GOALS.
A - In the post on Snowflake's Adaptive Scan, what memory efficiency improvement is reported for high-concurrency scenarios?
B - From the post on Snowflake's Adaptive Scan, copy word for word the stretch that begins with the words "How Snowflake Optimizes" and ends with the words "optimize resource utilization.".

PASSAGE PROVIDED.
##############################

How Snowflake Optimizes Apache Iceberg Queries with Adaptive Execution

In this blog post, we dive into Adaptive Scan, a powerful new performance feature that dynamically adjusts I/O parallelism and memory allocation during table scans by leveraging real-time system metrics to optimize resource utilization.

Our observed results speak for themselves: up to 70% faster execution for scan-heavy queries accessing small regions from micro-partitions in production and a 30% improvement in memory efficiency for high-concurrency scenarios (based on internal review of 60 accounts). These enhancements are particularly impactful for Snowflake workloads using Apache Iceberg, which are increasingly adopted for managing large-scale analytical data due to their flexibility and performance benefits. Iceberg query performance depends heavily on the execution engine; Snowflake’s adaptive compute engine excels in delivering intelligent optimizations that enhance efficiency, scalability and cost effectiveness.

Adaptive Scan

Snowflake's multi-cluster shared data architecture improves query execution by caching frequently accessed data in virtual warehouse nodes' local SSDs, reducing network traffic to remote storage. Snowflake's execution engine utilizes an asynchronous I/O architecture, and this allows the warehouse nodes to overlap I/O operations with CPU processing. Since different workloads have varying characteristics and bottlenecks, we designed Adaptive Scan to adaptively scale I/O throughput in accordance with data processing throughput while keeping memory under control.

This dynamic adjustment considers factors such as request size, processing complexity and storage latency. For small request sizes, Adaptive Scan increases background threads to optimize resource utilization, while avoiding unnecessary I/O for CPU-bound queries. It adapts caching behavior, manages concurrent queries to prevent bottlenecks and leverages network bandwidth when beneficial. Importantly, it prevents performance regression by scaling down threads only when ineffective, making it broadly applicable across different table types and cloud providers.

Figure 1. In this resource utilization figure, each of the triangles represents a query depicting resource usage across various dimensions. The blue, green and yellow queries are bottlenecked by CPU, I/O bandwidth and memory, respectively. Meanwhile, the red query is underutilizing system resources, which is suboptimal. The core principle behind Adaptive Scan is to find the right balance.

To further enhance the adaptive capability in the scanner and optimize memory usage during query processing, we've implemented a "Memory Barrier" mechanism that particularly helps when dealing with large files, as they can lead to significant memory allocation and potential retries due to memory pressure reducing overall efficiency.

##############################

SOURCE DATA.

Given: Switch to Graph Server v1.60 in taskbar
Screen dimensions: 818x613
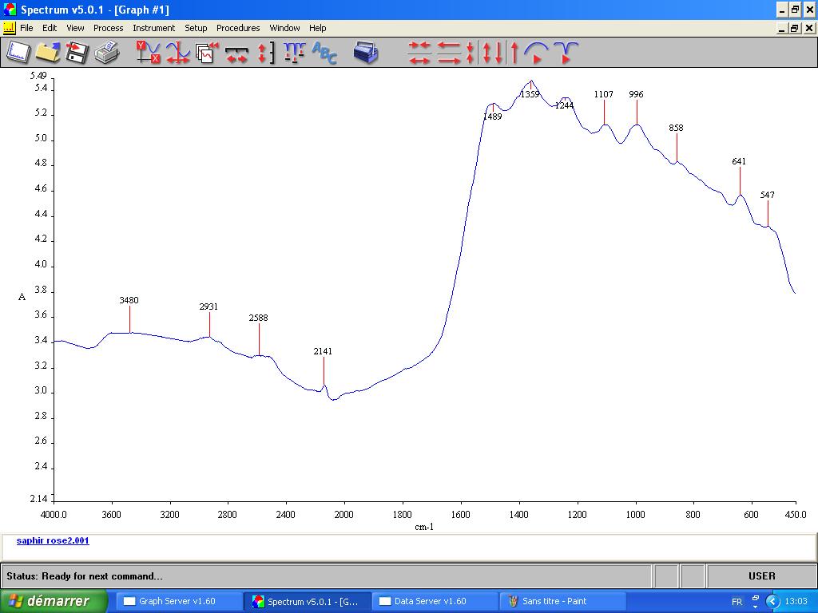Looking at the screenshot, I should coord(179,601).
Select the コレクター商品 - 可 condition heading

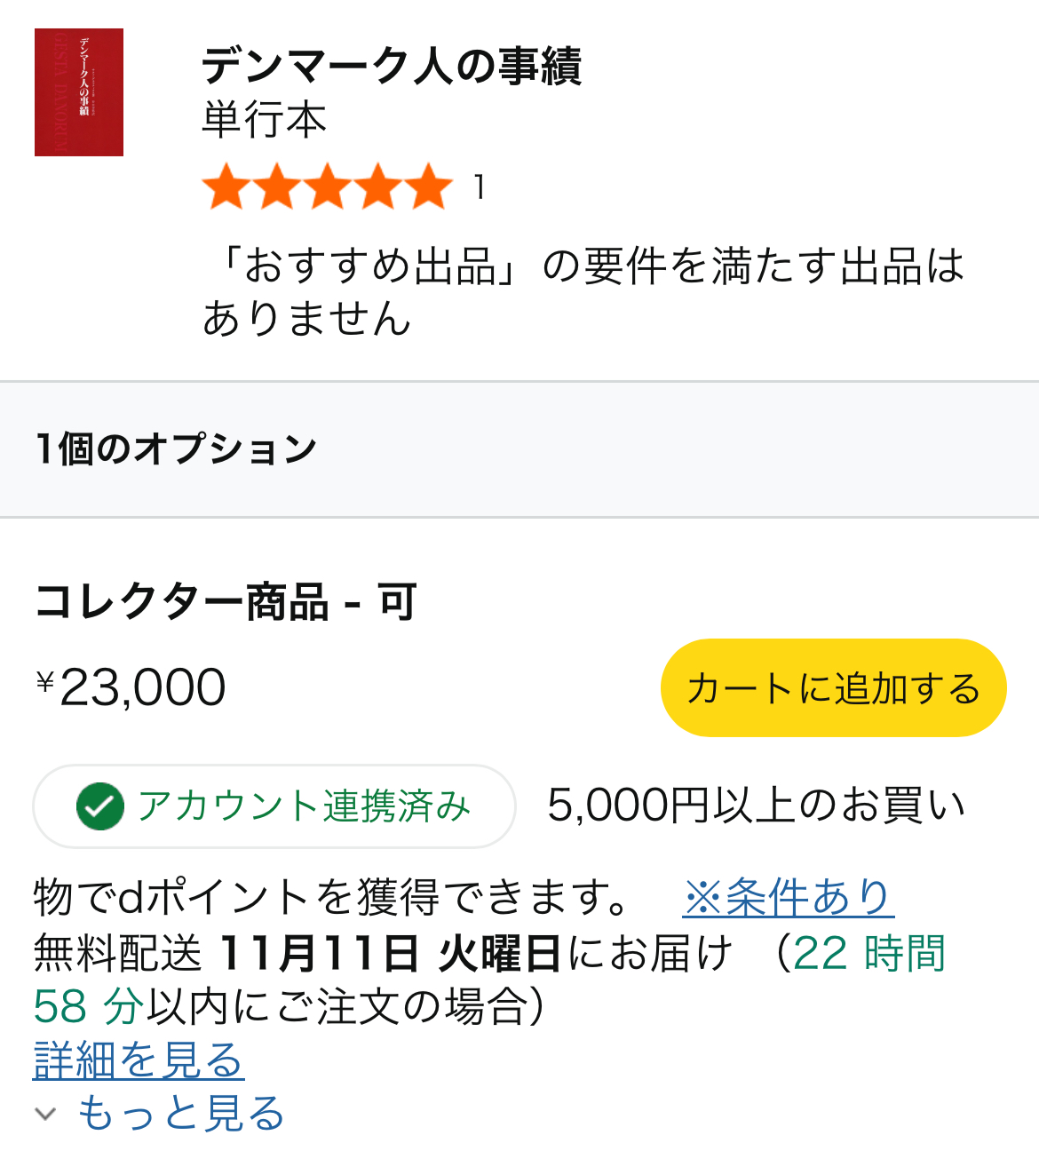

##############################

ANSWERS GIVEN.
A - A 30% improvement in memory efficiency.

B -
How Snowflake Optimizes Apache Iceberg Queries with Adaptive Execution

In this blog post, we dive into Adaptive Scan, a powerful new performance feature that dynamically adjusts I/O parallelism and memory allocation during table scans by leveraging real-time system metrics to optimize resource utilization.